» **Problem requirements**
Please write out the data below again, substituting "screen" for every "page" and keeping everything else unchanged. Leave the pictures out of your answer.

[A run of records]
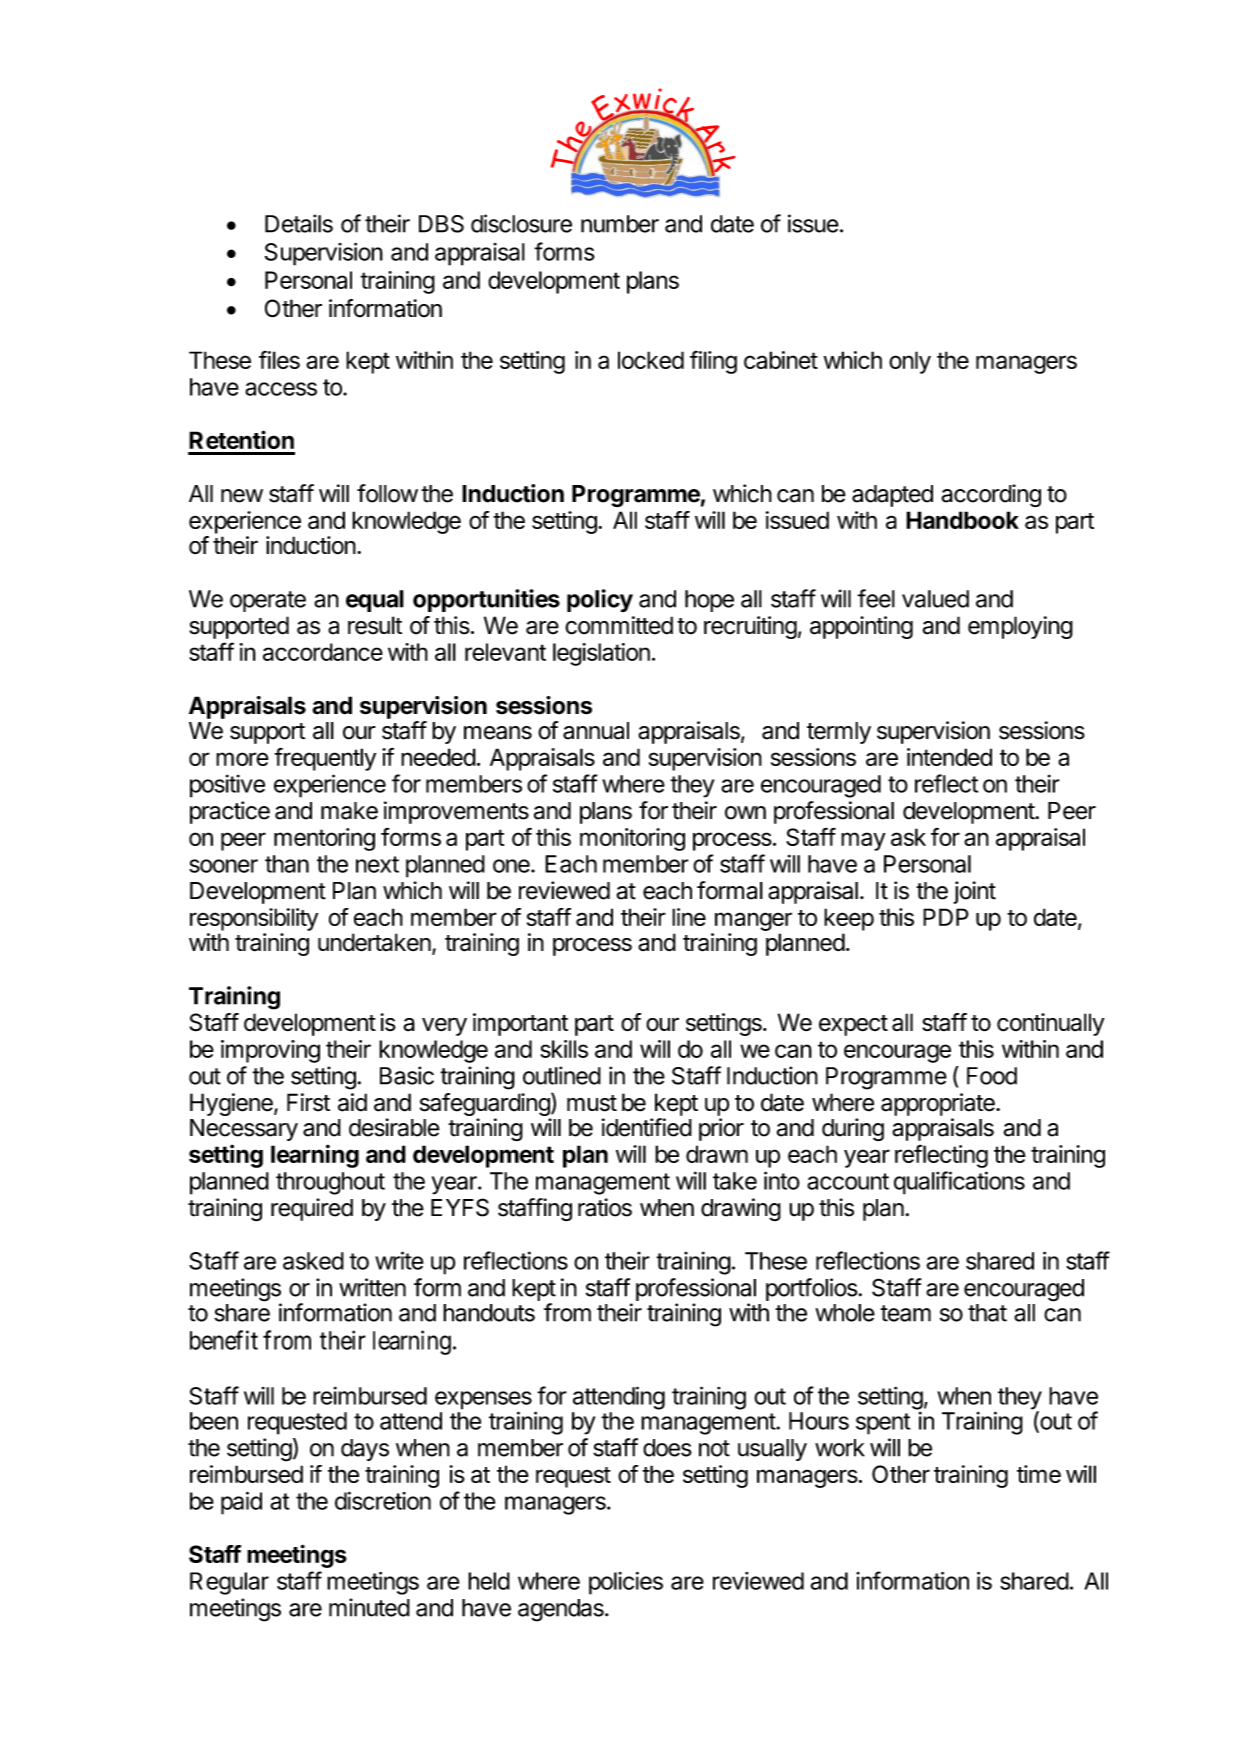 This screenshot has height=1759, width=1244. What do you see at coordinates (946, 917) in the screenshot?
I see `PDP` at bounding box center [946, 917].
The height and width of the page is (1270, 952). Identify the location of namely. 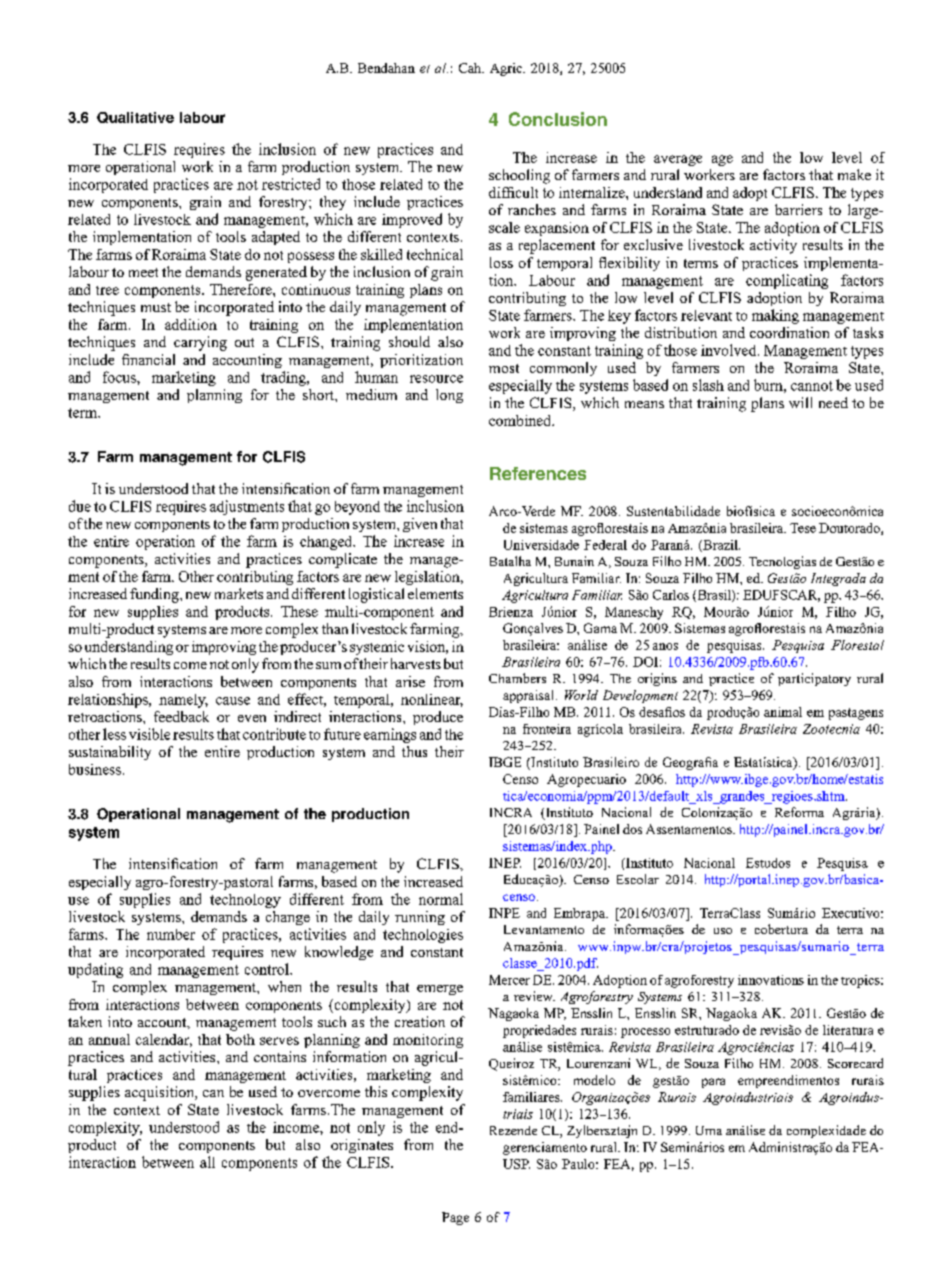
(183, 701).
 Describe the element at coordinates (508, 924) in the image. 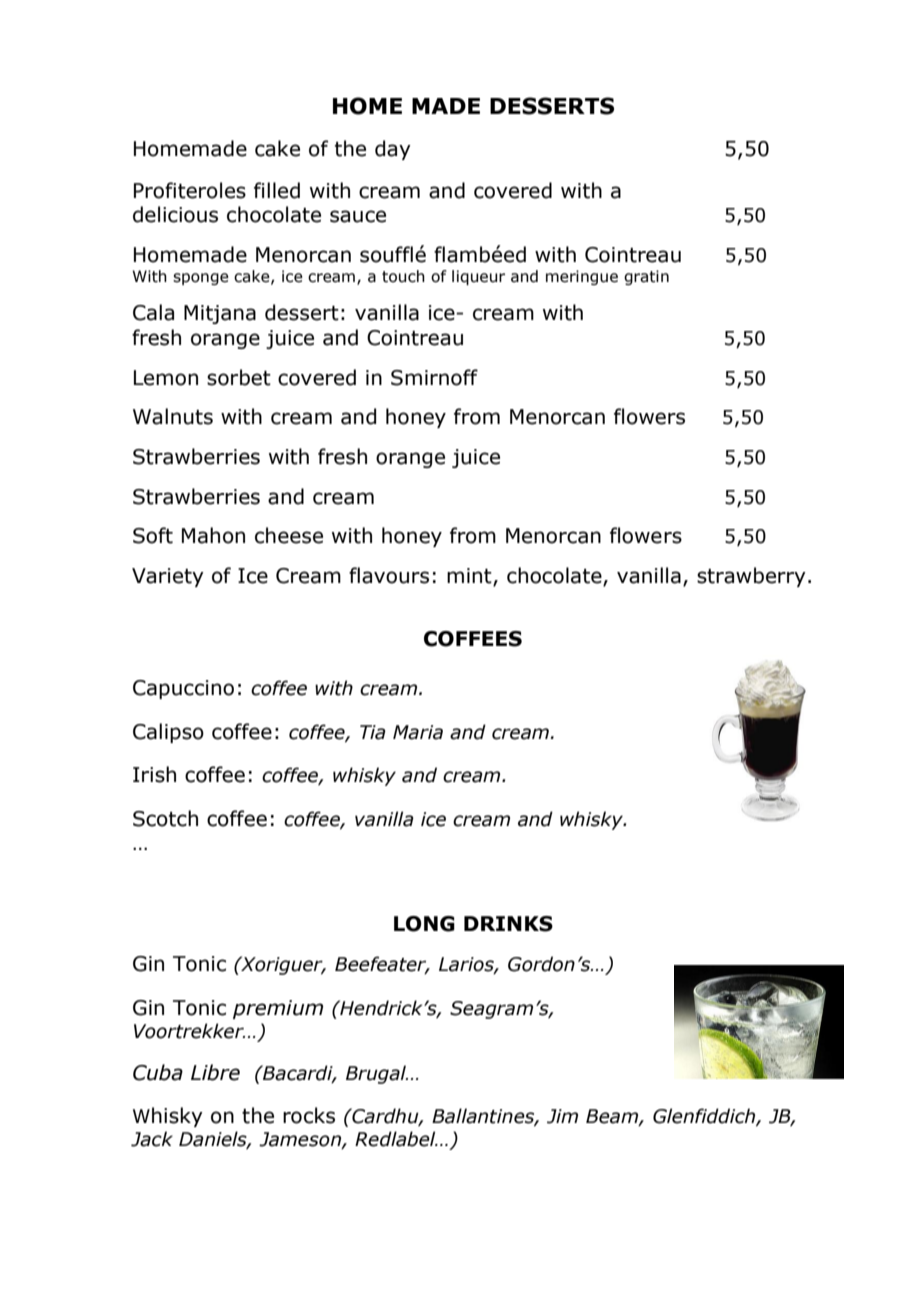

I see `DRINKS` at that location.
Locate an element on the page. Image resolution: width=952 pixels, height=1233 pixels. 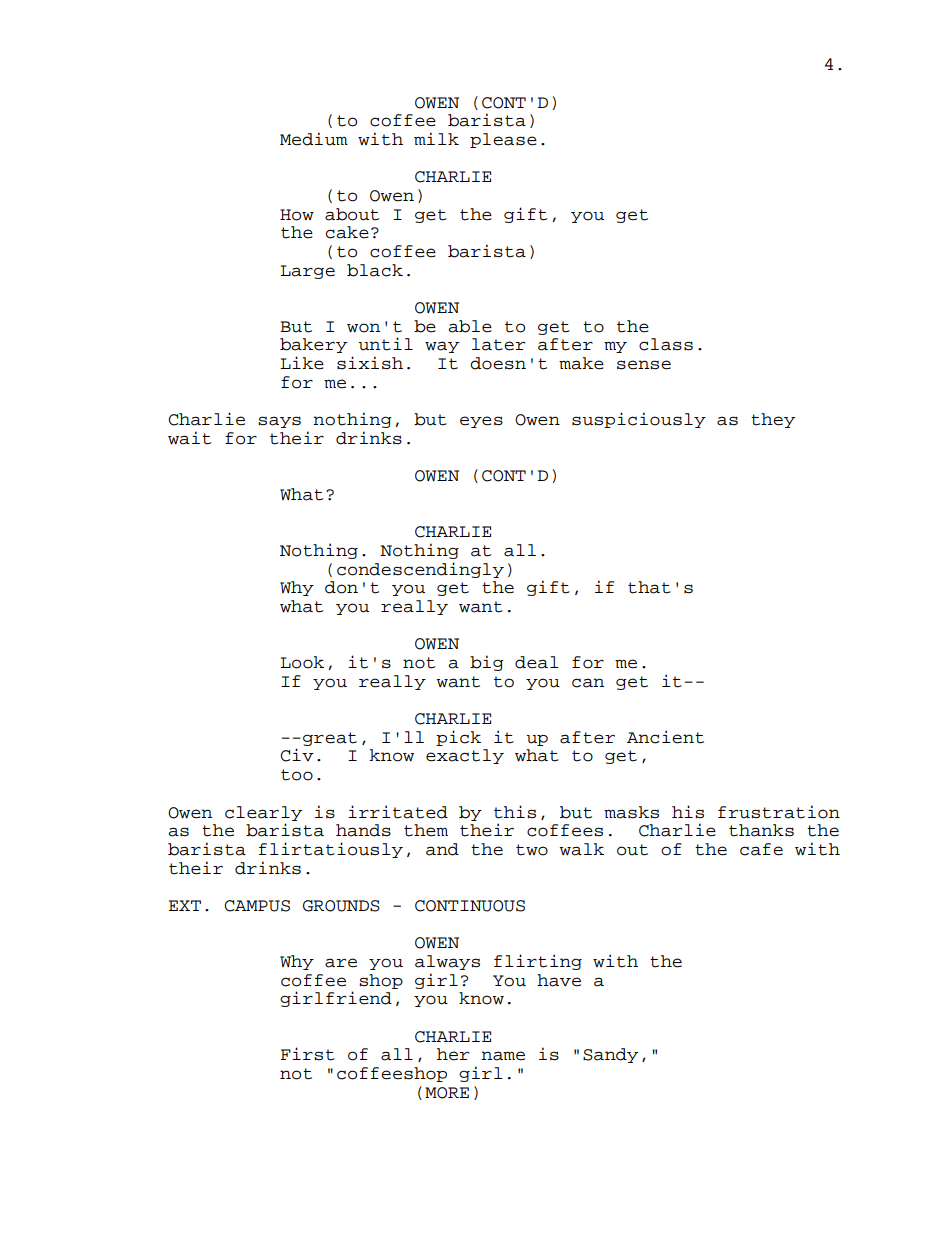
please is located at coordinates (503, 140).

» **Exercise output**
 This screenshot has height=1759, width=1244. What do you see at coordinates (946, 917) in the screenshot?
I see `PDP` at bounding box center [946, 917].
The height and width of the screen is (1270, 952). Identify the location of namely. 
(183, 701).
 Describe the element at coordinates (508, 924) in the image. 

I see `DRINKS` at that location.
Locate an element on the screen. Image resolution: width=952 pixels, height=1233 pixels. 
please is located at coordinates (503, 140).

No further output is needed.